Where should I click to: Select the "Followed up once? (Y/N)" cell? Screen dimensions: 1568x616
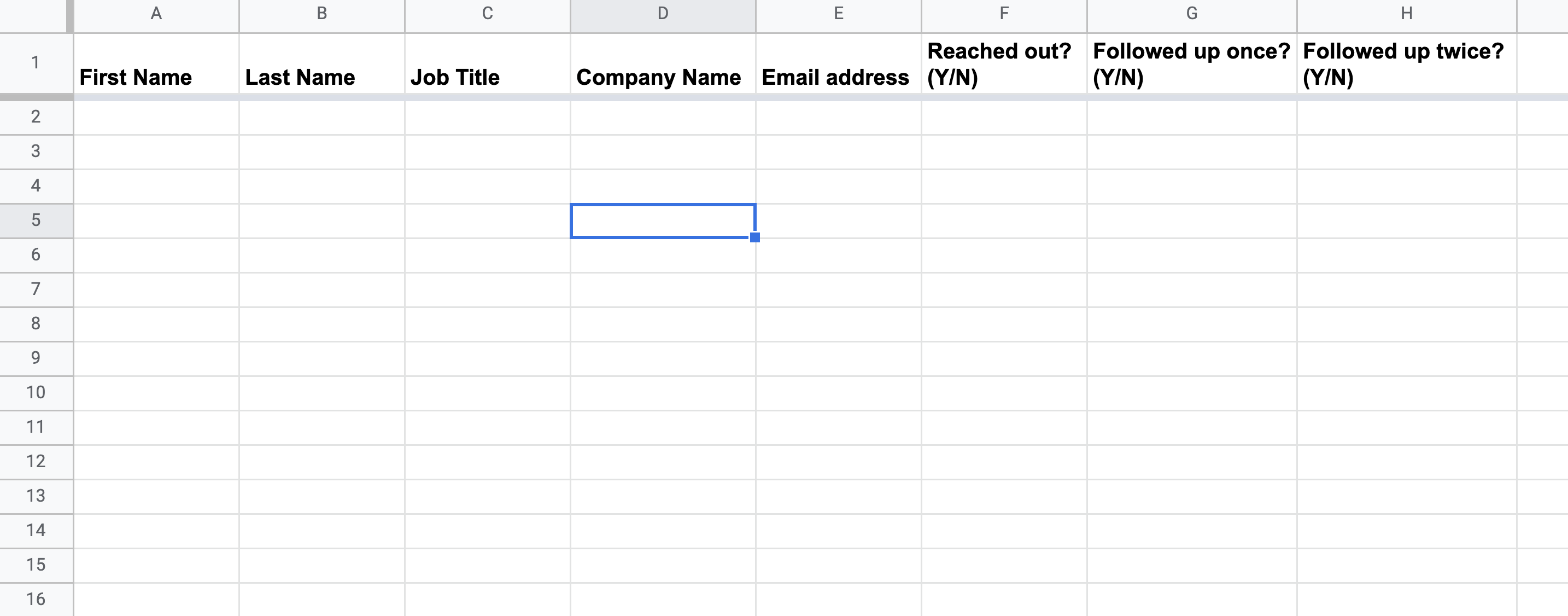[x=1191, y=64]
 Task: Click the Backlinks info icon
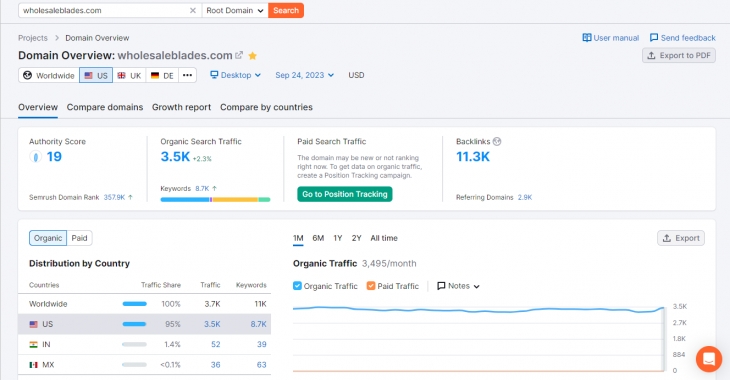click(x=497, y=142)
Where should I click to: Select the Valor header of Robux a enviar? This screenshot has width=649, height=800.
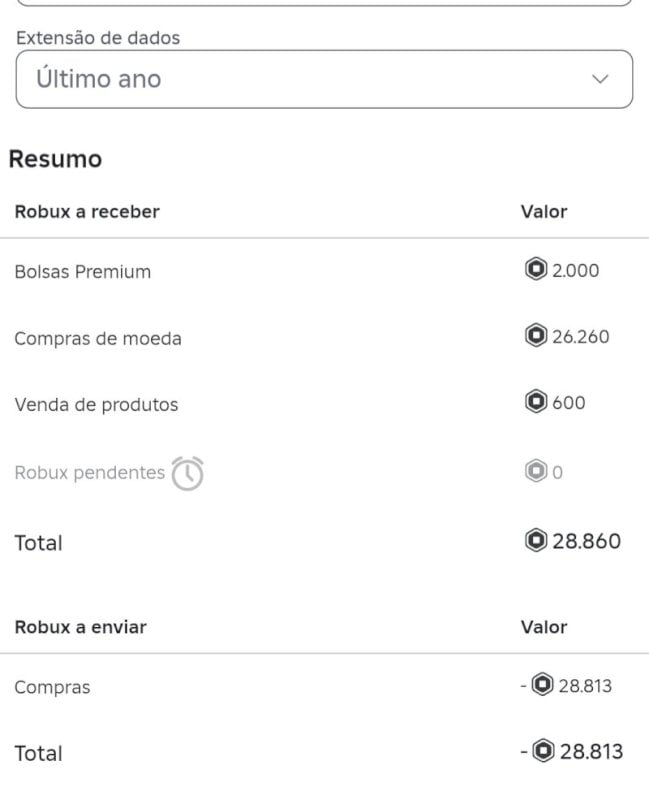pyautogui.click(x=543, y=627)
────────
None of the pictures belong in the copy; transcribe the rest of the data exactly.

Where should I click to: Select the "Followed up once? (Y/N)" cell? Screen dimensions: 1568x616
[x=1191, y=64]
 Task: Click the Backlinks info icon
click(x=497, y=142)
Where should I click to: Select the Valor header of Robux a enviar? This screenshot has width=649, height=800.
pyautogui.click(x=543, y=627)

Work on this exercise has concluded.